In February 2002, Tariq became the eighth batter to complete 1,000 runs in the domestic season when he reached an unbeaten 163 for Bahawalpur against Sargodha in the Quaid-e-Azam Trophy. He converted that innings into 210 the following day, then a career-best score, in Bahawalpur's first innings total of 526 for eight declared. The next month, playing for Allied Bank against Pakistan International Airlines in the National One-day Championship, he made 131 from 130 balls, although Allied Bank lost by four wickets.

By 2002, he was playing club cricket in the Liverpool and District Cricket Competition in England. In November 2005, batting for Multan after being forced to follow on against defending champions Peshawar, he made 119 not out and helped his side wipe out the deficit to keep the match alive.

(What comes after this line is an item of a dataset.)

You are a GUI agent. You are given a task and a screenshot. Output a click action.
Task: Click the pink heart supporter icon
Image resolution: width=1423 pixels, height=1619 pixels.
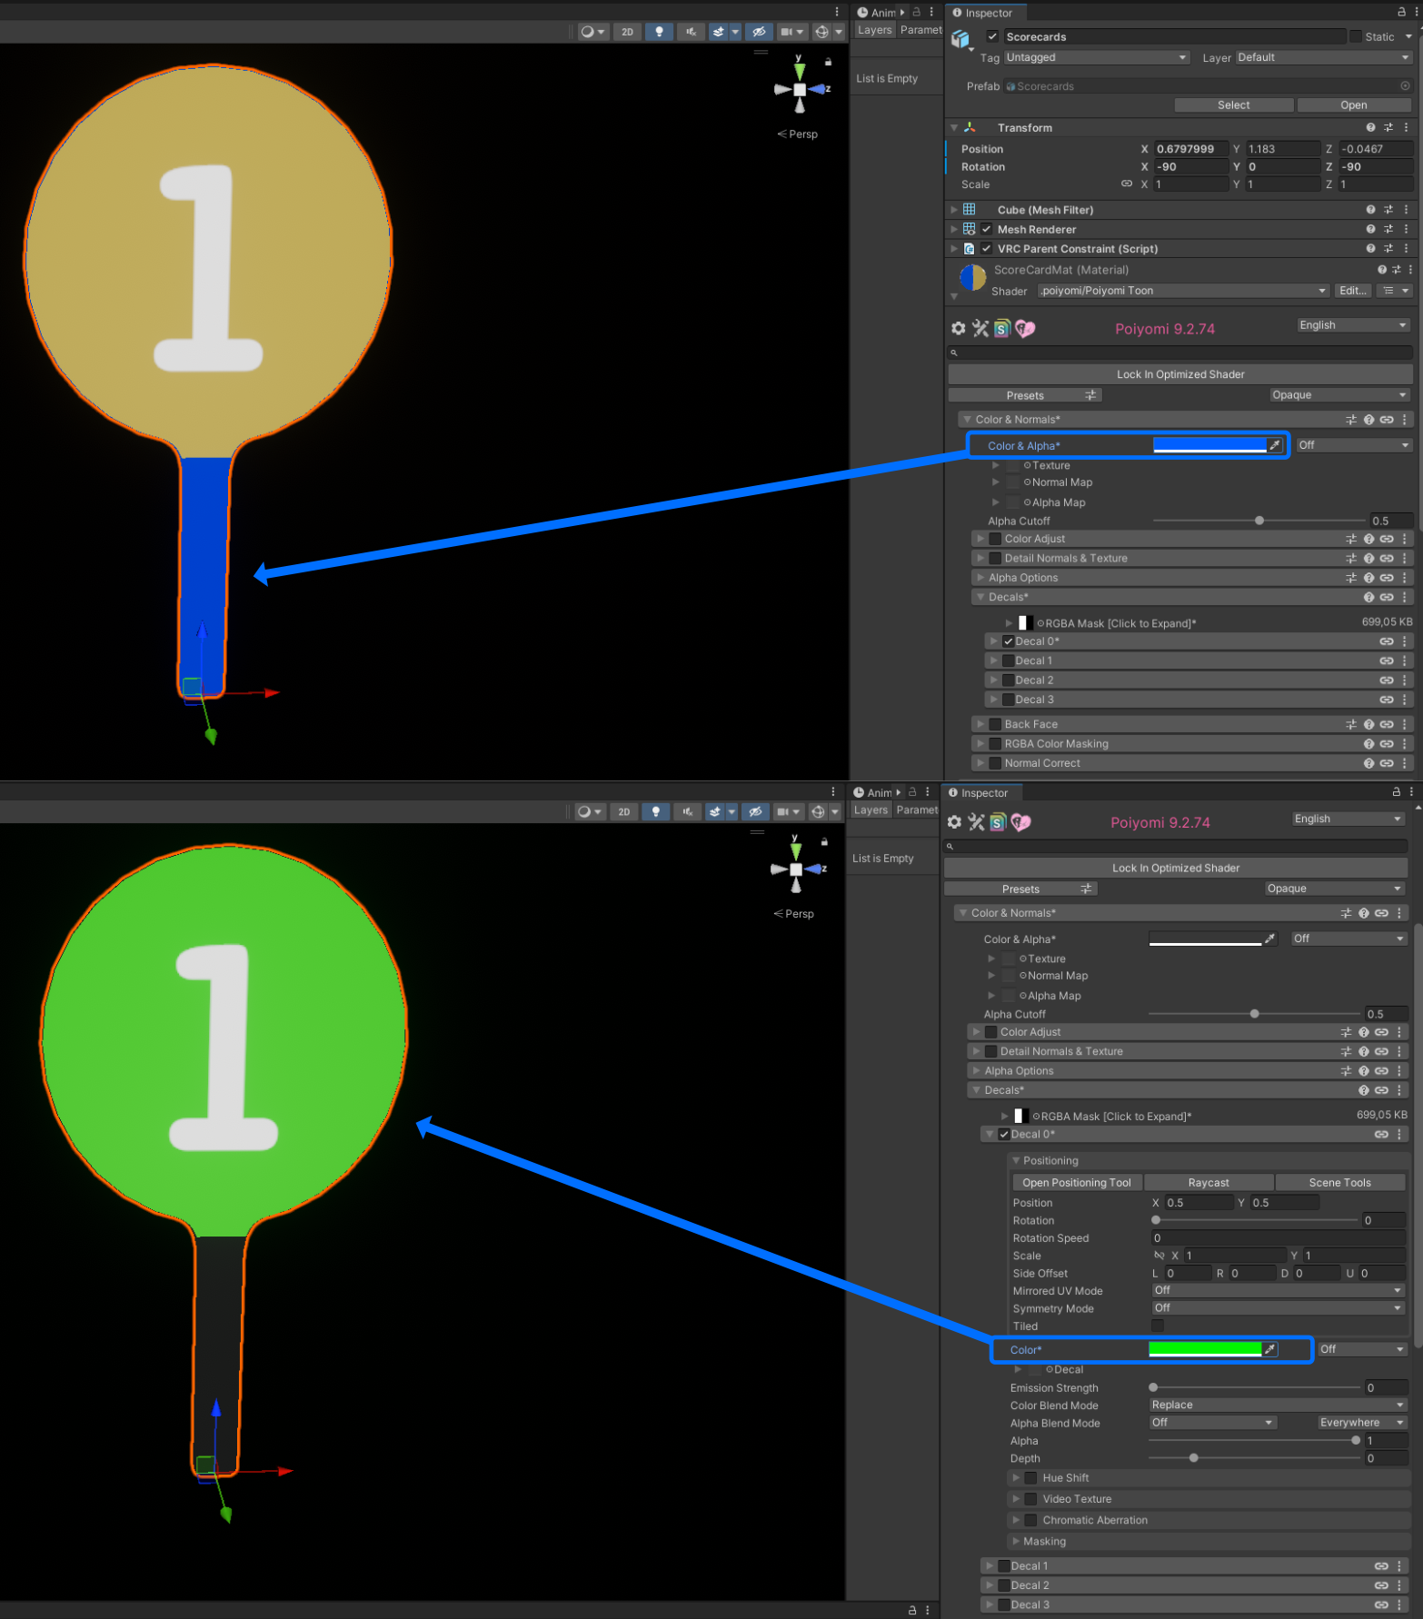pyautogui.click(x=1025, y=329)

By the end of his career, Tariq had scored 8,547 runs in 151 first-class matches, including 14 centuries and 51 half-centuries, and taken 80 wickets with the ball, including two five-wicket hauls with best figures of 5 for 103. He also made 2,584 runs in 85 List A matches, including five centuries, with a highest score of 131.